Mandat w wysokości 350 zł i 6 punktów karnych - to spotkało kierowcę na na ul. Tamka w Warszawie. Stołeczna policja udostępniła ku przestrodze wideo, na którym widać niebezpieczny manewr. Nie ulega wątpliwości, że mogło się to skończyć wypadkiem, w którym ucierpiałby rowerzysta. Publikowanie takich nagrań ma na celu uświadomić wszystkich, że warszawskie ulice to miejsca, na których we wspólnym ruchu biorą udział kierowcy samochodów, motocykliści, rowerzyści i piesi. Każdy z tych użytkowników drogi musi uważać na siebie i innych. Kierowca z nagrania najwidoczniej zapomniał o tej zasadzie. Na szczęście w tym przypadku nikomu nic się nie stało. Rowerzysta, dzięki należytej ostrożności oraz refleksowi, uniknął tragedii. W tym artykule znajdziecie wideo udostępnione przez policję z Warszawy.
Kierowca nie ustąpił pierwszeństwa
Do zdarzenia opisywanego przez policję doszło na ul. Tamka. Funkcjonariusze z Wydziału Ruchu Drogowego KSP patrolujący ulicę nieoznakowanym radiowozem zauważyli, jak kierujący pojazdem skręcając w prawo w ulicę Kruczkowskiego nie ustąpił pierwszeństwa przejazdu rowerzyście, który poruszał się pasem ruchu dla rowerów i przez skrzyżowanie jechał na wprost. Rowerzystę uratował refleks. Kierowca poniósł zaś konsekwencje - 350 zł mandatu i 6 punktów karnych. Wszystko zobaczycie na poniższym wideo.

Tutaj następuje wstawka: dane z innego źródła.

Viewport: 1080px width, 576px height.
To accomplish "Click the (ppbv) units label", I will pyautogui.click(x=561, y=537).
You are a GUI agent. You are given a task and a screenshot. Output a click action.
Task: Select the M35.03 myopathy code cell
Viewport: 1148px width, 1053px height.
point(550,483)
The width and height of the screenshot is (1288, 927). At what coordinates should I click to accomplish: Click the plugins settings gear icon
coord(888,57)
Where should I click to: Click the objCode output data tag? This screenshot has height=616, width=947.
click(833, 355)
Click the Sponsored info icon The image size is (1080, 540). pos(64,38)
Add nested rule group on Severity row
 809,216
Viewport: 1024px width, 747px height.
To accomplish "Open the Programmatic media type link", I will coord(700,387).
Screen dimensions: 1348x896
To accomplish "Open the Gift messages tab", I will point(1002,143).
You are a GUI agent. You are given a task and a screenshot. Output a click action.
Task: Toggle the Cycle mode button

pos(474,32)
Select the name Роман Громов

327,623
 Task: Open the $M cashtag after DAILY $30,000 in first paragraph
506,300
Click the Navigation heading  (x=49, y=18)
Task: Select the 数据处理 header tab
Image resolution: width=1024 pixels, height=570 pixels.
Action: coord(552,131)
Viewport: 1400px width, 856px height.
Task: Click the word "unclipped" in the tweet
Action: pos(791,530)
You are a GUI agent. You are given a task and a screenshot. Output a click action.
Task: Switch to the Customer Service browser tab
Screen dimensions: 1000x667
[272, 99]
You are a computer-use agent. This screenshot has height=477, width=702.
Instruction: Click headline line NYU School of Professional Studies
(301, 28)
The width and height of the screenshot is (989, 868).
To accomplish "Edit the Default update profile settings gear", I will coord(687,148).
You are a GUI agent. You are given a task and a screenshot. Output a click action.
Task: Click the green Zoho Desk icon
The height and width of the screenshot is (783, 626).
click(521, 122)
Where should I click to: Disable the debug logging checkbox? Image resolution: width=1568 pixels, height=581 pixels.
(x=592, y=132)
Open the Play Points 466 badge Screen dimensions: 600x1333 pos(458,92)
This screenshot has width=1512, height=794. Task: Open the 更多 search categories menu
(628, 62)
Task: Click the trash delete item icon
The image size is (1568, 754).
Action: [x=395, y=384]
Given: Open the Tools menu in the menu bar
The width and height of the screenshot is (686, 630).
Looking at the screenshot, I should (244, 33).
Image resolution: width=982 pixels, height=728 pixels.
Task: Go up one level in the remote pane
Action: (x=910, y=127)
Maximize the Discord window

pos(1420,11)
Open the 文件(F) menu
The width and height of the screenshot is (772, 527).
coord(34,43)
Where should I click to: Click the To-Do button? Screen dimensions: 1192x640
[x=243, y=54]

Policjanci apelują - rowerów jest coraz więcej
Warszawska policja na swojej stronie pisze: - Rower to dzisiaj bardzo popularny środek transportu, w szczególności przy ładnej pogodzie. W czasie pandemii jest pojazdem, z którego korzysta coraz więcej osób, gdyż jest bardziej bezpieczny niż podróżowanie środkami komunikacji zbiorowej. [...] Aby bezpiecznie poruszać się jednośladami należy pamiętać o podstawowych zasadach korzystania z dróg przez rowerzystów. - apel policji wszyscy musimy potraktować poważnie. Od tego zależy nasze bezpieczeństwo na stołecznych drogach.